- _PROVIDED INFORMATION_:
== Segment start ==
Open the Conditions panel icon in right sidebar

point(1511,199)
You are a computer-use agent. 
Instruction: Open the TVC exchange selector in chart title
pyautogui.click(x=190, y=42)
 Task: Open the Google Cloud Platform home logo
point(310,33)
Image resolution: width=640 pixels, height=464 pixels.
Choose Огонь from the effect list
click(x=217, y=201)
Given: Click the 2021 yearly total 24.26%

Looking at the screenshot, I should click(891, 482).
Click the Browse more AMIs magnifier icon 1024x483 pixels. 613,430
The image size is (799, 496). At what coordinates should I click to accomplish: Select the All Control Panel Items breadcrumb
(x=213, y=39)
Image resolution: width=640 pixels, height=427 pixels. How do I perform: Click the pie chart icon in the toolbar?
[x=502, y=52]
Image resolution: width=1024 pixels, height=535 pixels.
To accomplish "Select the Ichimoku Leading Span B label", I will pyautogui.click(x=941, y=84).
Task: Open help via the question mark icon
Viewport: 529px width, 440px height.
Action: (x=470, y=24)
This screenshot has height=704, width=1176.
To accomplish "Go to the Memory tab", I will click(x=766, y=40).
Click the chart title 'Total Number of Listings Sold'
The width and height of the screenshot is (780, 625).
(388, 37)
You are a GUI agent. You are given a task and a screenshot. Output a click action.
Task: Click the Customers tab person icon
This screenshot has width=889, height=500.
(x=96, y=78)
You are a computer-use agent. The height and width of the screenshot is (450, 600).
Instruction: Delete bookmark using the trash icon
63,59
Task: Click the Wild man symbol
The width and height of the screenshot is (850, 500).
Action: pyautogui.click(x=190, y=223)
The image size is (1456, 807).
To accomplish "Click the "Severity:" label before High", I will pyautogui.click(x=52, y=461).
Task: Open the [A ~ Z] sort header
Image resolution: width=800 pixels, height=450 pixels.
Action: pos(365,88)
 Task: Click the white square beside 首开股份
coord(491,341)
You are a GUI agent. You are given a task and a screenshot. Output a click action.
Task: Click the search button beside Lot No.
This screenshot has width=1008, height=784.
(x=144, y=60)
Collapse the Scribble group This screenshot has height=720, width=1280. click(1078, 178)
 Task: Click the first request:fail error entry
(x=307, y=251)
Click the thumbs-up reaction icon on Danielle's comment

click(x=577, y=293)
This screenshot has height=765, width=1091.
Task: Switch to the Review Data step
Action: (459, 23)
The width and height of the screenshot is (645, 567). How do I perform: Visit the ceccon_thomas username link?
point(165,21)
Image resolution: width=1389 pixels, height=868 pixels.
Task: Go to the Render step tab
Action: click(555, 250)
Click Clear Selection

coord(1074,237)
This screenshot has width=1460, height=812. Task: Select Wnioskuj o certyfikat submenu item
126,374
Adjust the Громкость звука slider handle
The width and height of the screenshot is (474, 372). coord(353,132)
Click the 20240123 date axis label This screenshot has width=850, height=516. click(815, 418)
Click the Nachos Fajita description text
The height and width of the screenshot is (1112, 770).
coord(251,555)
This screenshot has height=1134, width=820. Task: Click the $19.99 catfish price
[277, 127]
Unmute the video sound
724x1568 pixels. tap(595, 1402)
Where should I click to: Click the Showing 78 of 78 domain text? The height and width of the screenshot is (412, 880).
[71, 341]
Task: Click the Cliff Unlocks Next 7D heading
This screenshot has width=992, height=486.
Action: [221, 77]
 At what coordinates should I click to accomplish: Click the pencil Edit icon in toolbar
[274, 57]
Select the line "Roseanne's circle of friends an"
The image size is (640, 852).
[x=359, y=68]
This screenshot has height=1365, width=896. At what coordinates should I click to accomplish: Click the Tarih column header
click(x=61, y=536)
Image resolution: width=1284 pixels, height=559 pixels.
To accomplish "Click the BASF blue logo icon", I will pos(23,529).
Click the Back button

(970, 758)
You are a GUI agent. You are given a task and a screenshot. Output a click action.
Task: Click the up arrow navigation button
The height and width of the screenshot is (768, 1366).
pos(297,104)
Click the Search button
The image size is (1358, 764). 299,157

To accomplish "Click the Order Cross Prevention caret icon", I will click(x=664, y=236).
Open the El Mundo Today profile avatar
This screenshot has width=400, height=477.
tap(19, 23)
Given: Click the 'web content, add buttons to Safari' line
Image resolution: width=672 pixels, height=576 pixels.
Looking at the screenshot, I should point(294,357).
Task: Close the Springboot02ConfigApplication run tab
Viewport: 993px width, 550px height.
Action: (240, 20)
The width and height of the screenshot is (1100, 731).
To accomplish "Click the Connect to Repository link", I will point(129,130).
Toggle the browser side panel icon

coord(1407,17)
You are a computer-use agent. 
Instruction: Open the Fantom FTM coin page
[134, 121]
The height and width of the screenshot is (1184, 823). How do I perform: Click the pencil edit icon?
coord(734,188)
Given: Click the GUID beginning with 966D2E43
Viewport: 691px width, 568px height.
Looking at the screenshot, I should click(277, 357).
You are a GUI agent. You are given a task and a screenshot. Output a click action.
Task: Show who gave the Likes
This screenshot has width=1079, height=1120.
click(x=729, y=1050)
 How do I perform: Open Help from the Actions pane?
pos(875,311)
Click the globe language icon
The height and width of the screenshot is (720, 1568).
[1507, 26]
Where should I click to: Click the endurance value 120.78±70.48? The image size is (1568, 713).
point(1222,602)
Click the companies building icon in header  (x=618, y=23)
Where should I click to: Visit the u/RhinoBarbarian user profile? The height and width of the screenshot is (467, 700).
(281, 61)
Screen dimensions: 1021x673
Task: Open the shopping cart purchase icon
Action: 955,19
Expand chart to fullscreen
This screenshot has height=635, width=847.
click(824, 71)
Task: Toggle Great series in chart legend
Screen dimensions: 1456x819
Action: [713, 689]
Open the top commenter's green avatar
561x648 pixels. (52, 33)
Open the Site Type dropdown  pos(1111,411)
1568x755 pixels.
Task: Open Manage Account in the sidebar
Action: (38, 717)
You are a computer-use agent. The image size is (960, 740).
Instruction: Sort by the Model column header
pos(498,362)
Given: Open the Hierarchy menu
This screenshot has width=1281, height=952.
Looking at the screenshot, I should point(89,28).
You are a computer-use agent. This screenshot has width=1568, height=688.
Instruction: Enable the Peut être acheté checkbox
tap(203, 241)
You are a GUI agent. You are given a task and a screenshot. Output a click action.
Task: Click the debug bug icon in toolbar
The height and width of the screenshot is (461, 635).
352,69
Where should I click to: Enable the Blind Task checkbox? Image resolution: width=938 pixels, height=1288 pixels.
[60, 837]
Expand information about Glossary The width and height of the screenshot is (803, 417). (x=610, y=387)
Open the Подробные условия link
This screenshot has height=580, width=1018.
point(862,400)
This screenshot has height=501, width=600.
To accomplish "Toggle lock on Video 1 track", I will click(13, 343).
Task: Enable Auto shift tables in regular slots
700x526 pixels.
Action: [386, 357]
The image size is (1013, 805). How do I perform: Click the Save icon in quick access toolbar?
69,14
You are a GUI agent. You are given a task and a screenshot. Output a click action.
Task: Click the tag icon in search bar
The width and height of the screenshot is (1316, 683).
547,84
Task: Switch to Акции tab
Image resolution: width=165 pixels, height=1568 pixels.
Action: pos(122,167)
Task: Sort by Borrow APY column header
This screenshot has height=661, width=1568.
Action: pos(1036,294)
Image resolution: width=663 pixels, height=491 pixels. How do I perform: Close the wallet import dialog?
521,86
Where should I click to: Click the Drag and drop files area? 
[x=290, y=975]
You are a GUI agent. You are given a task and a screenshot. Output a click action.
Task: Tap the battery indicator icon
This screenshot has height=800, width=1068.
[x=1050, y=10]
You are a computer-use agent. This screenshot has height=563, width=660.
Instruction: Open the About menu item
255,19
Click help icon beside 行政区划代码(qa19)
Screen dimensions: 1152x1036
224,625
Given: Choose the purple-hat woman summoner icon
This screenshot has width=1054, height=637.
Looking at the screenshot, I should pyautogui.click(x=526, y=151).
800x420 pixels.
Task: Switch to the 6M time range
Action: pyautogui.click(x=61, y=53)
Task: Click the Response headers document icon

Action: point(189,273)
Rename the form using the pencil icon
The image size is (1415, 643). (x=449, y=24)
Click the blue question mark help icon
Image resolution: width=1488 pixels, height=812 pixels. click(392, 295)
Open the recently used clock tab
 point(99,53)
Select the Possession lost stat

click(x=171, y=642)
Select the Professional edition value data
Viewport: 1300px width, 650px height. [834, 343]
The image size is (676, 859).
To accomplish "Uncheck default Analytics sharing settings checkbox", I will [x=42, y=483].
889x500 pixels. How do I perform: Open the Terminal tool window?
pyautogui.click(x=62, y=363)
== Segment end ==
- _WHAT THIS TASK INVOLVES_: Count how many lines in the entries contain "computer", then state that number alone.

- _SOLUTION TO THE EXERCISE_: 6